Dataset records:
+ + + + + + +

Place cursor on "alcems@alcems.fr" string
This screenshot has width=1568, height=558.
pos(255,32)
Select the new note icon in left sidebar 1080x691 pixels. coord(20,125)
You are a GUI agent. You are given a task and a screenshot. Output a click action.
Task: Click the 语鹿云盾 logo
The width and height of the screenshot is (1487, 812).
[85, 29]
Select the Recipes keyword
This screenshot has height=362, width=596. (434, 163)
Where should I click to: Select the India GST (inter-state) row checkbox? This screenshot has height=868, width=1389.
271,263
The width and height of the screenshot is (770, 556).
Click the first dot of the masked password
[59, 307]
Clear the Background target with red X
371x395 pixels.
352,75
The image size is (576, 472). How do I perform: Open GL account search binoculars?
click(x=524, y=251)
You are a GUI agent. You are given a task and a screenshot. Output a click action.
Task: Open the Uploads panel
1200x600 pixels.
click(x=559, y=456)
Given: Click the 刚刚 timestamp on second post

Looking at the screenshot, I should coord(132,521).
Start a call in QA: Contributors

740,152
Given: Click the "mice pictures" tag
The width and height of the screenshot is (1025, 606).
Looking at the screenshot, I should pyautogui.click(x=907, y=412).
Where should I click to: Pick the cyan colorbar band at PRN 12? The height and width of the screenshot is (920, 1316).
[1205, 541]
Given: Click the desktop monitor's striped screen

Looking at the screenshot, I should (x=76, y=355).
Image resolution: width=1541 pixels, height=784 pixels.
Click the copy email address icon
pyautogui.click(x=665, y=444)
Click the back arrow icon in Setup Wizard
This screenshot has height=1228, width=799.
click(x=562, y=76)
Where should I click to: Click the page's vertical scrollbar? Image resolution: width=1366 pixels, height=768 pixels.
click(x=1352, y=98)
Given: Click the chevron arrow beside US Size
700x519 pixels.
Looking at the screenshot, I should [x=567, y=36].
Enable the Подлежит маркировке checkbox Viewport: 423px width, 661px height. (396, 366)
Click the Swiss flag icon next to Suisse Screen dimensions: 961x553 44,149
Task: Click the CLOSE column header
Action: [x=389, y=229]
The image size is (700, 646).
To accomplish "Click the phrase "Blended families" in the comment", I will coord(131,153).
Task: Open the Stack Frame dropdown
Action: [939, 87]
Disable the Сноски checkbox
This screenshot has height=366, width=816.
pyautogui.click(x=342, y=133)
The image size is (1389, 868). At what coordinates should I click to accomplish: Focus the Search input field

+ + + + + + +

> Exercise objective:
Transcribe each entry word for word.

> Output of the task:
Place cursor on "alcems@alcems.fr" string
This screenshot has width=1568, height=558.
pos(255,32)
Select the new note icon in left sidebar 1080x691 pixels. coord(20,125)
You are a GUI agent. You are given a task and a screenshot. Output a click action.
Task: Click the 语鹿云盾 logo
The width and height of the screenshot is (1487, 812).
[85, 29]
Select the Recipes keyword
This screenshot has height=362, width=596. (434, 163)
Where should I click to: Select the India GST (inter-state) row checkbox? This screenshot has height=868, width=1389.
271,263
The width and height of the screenshot is (770, 556).
Click the first dot of the masked password
[59, 307]
Clear the Background target with red X
371x395 pixels.
352,75
The image size is (576, 472). How do I perform: Open GL account search binoculars?
click(x=524, y=251)
You are a GUI agent. You are given a task and a screenshot. Output a click action.
Task: Open the Uploads panel
1200x600 pixels.
click(x=559, y=456)
Given: Click the 刚刚 timestamp on second post

Looking at the screenshot, I should coord(132,521).
Start a call in QA: Contributors

740,152
Given: Click the "mice pictures" tag
The width and height of the screenshot is (1025, 606).
Looking at the screenshot, I should pyautogui.click(x=907, y=412).
Where should I click to: Pick the cyan colorbar band at PRN 12? The height and width of the screenshot is (920, 1316).
[1205, 541]
Given: Click the desktop monitor's striped screen

Looking at the screenshot, I should (x=76, y=355).
Image resolution: width=1541 pixels, height=784 pixels.
Click the copy email address icon
pyautogui.click(x=665, y=444)
Click the back arrow icon in Setup Wizard
This screenshot has height=1228, width=799.
click(x=562, y=76)
Where should I click to: Click the page's vertical scrollbar? Image resolution: width=1366 pixels, height=768 pixels.
click(x=1352, y=98)
Given: Click the chevron arrow beside US Size
700x519 pixels.
Looking at the screenshot, I should [x=567, y=36].
Enable the Подлежит маркировке checkbox Viewport: 423px width, 661px height. (396, 366)
Click the Swiss flag icon next to Suisse Screen dimensions: 961x553 44,149
Task: Click the CLOSE column header
Action: [x=389, y=229]
The image size is (700, 646).
To accomplish "Click the phrase "Blended families" in the comment", I will coord(131,153).
Task: Open the Stack Frame dropdown
Action: [939, 87]
Disable the Сноски checkbox
This screenshot has height=366, width=816.
pyautogui.click(x=342, y=133)
The image size is (1389, 868). At what coordinates should I click to accomplish: Focus the Search input field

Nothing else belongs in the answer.